US equities pared most losses in a late-day surge on Thursday, driven by investors snapping up big-cap names and the notion that concerns about the jobs picture, which helped spur the buying of safe-haven government debt, were overblown.
New US claims for jobless benefits fell only slightly last week, according to the Labor Department, missing forecasts for a greater decline, while the prior week's number was revised up.
Some investors said the data undercut optimism about US job growth, and Federal Reserve Chairman Ben Bernanke said again that the US economy's recovery was relatively weak.
Yet a late-day surge suggested investors had second thoughts about the jobs report, which showed initial claims for state unemployment benefits fell 5,000 to a seasonally adjusted 359,000, the lowest level since April 2008.
Investors seeking to spruce up the release of their quarterly holdings also helped the major US stock indexes to rebound from losses of 1% or more.

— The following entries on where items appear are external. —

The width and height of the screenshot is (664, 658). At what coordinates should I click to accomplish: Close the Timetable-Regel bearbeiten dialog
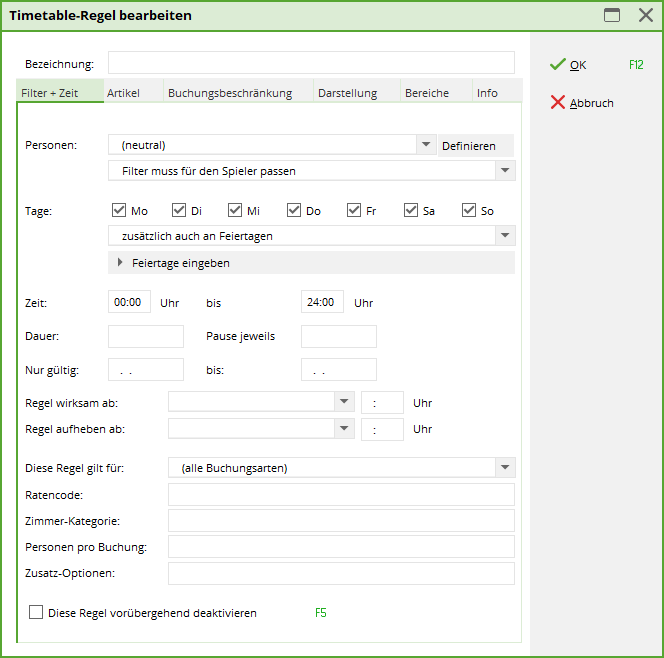point(645,16)
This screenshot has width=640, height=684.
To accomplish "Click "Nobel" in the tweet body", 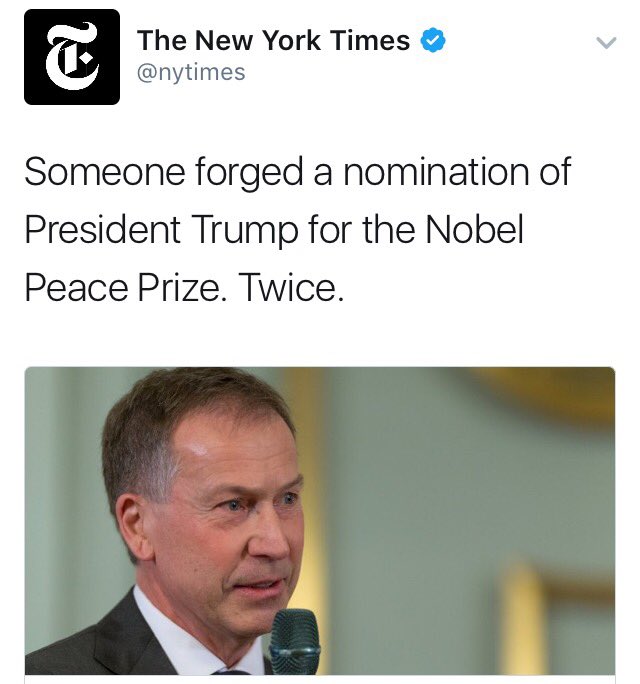I will [x=474, y=229].
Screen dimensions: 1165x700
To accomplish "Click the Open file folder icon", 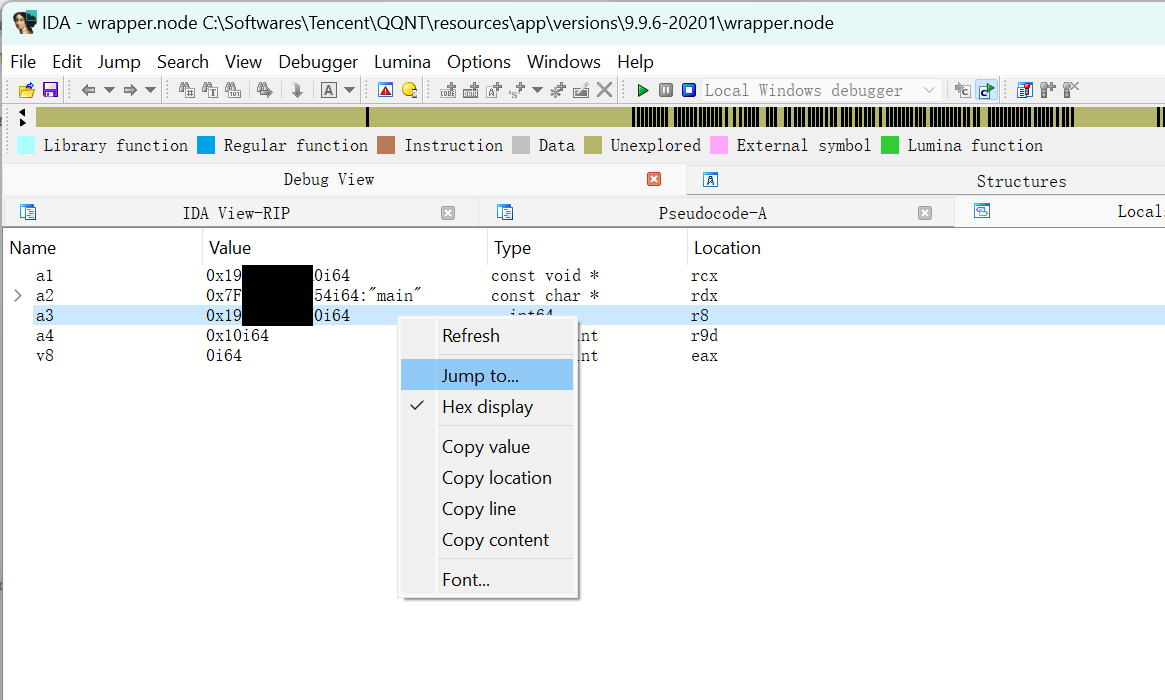I will coord(27,90).
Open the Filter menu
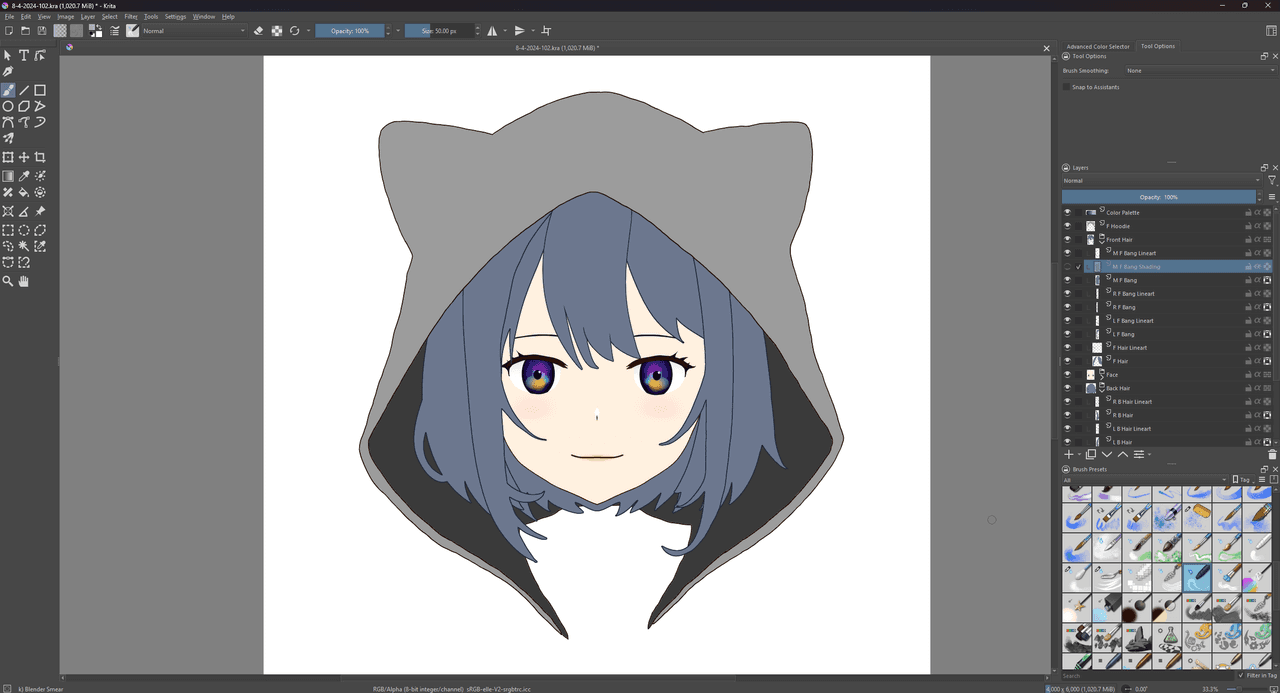This screenshot has width=1280, height=693. [131, 17]
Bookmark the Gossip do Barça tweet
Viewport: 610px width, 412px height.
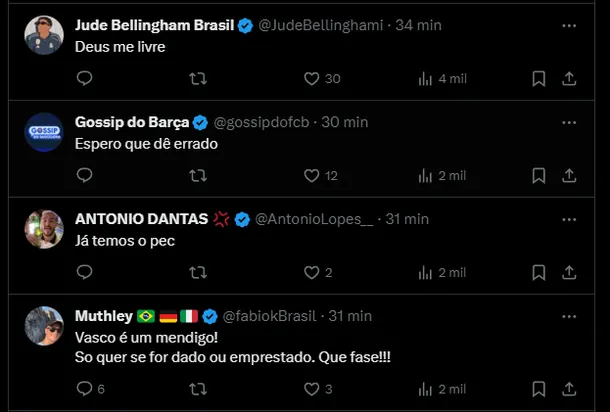coord(538,176)
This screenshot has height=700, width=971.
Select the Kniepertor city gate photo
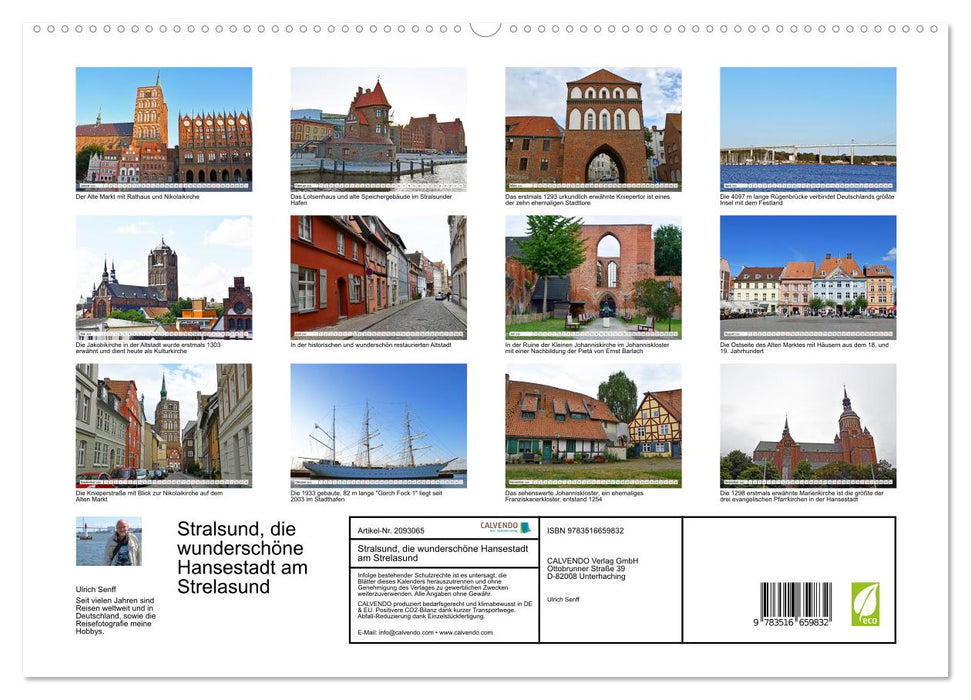coord(593,128)
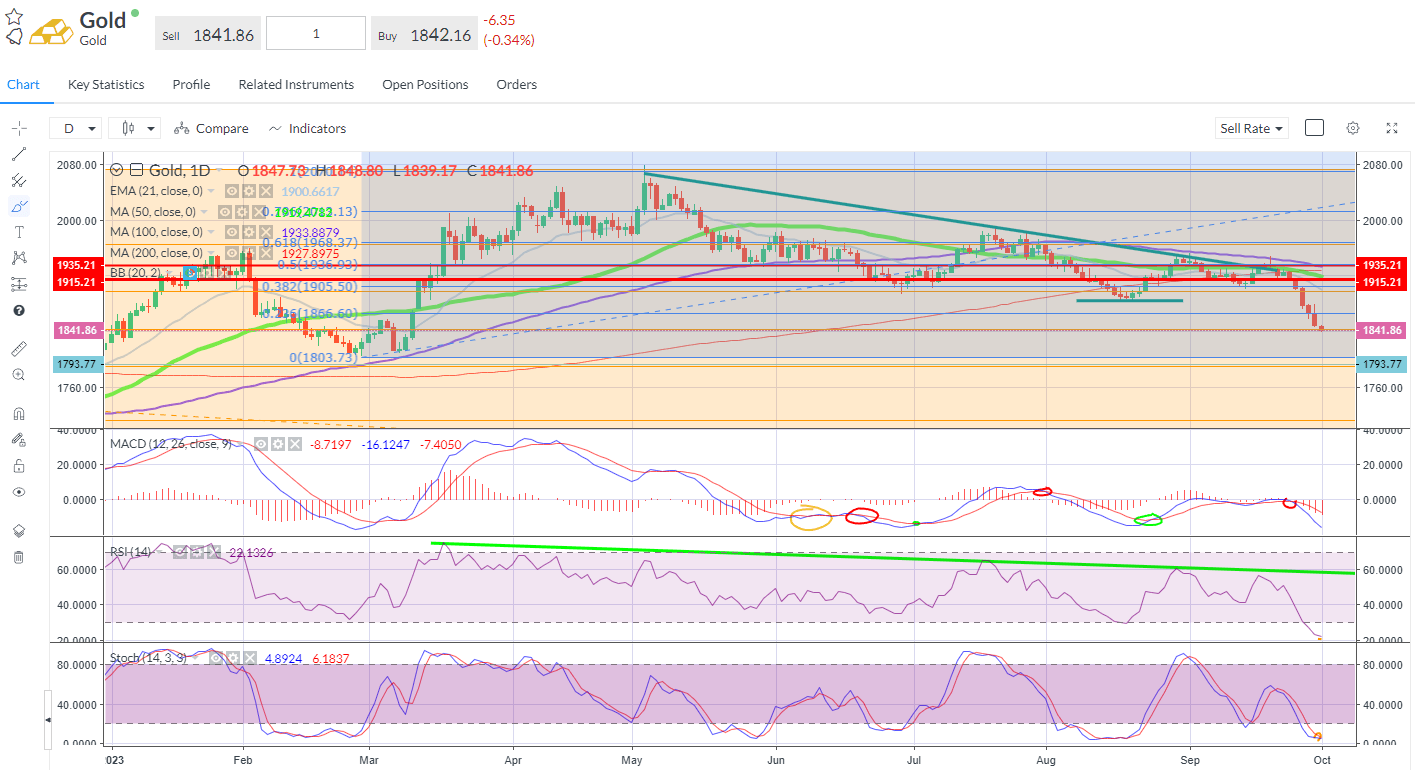Expand the candlestick chart type dropdown
The image size is (1420, 770).
tap(137, 128)
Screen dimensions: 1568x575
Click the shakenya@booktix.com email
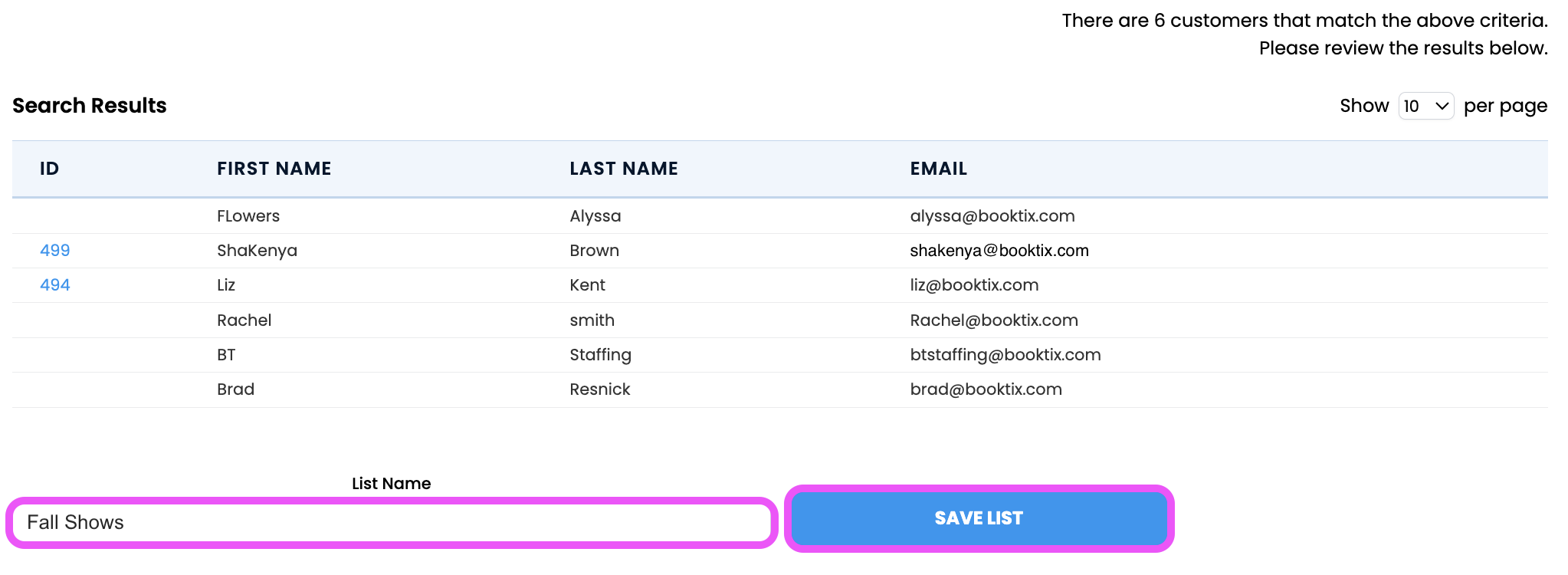pyautogui.click(x=999, y=251)
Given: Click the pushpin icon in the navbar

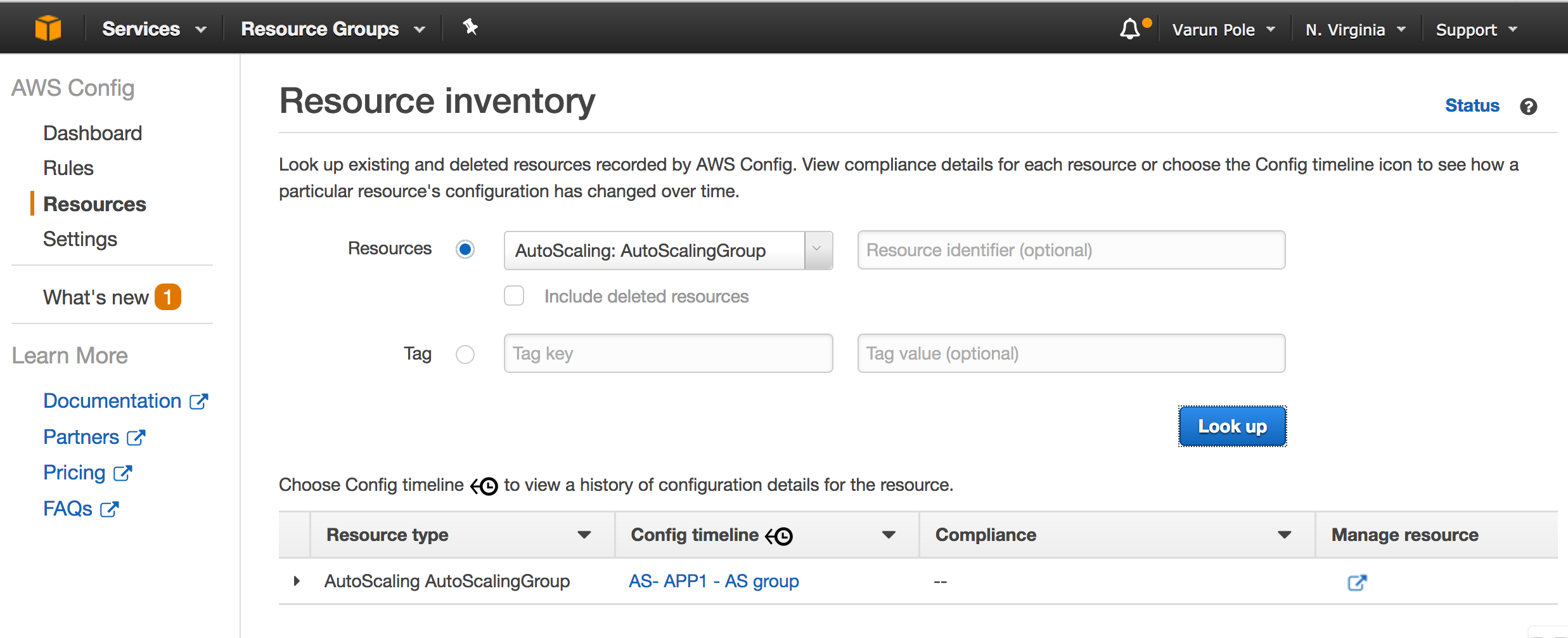Looking at the screenshot, I should click(470, 27).
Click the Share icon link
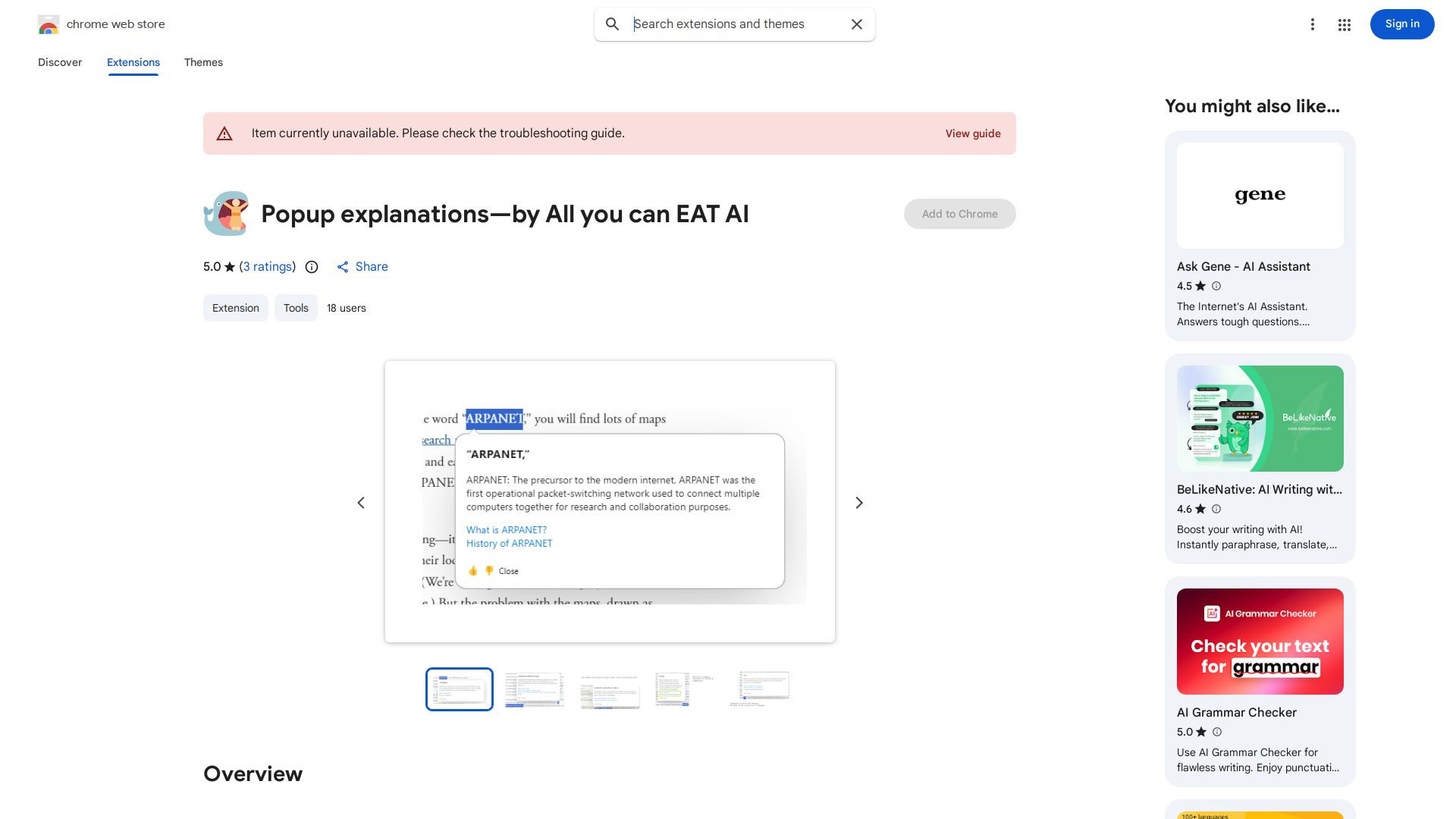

Separately, a report on the Commerce Department's final estimate of gross domestic product showed that the economy expanded 3% in the fourth quarter, as expected.
"It's hard to take away the end-of-the-quarter price action. People are buying winning stocks, and the claims data, which was a bit shy of expectations, is still showing that we are at OK levels. That's enough to keep investors happy," said Nicolas Colas, chief market strategist at ConvergEx Group in New York.
The Dow Jones industrial average closed up 19.61 points, or 0.15%, at 13,145.82. The Standard & Poor's 500 Index fell 2.26 points, or 0.16%, at 1,403.28. The Nasdaq Composite Index slid 9.60 points, or 0.31%, to 3,095.36.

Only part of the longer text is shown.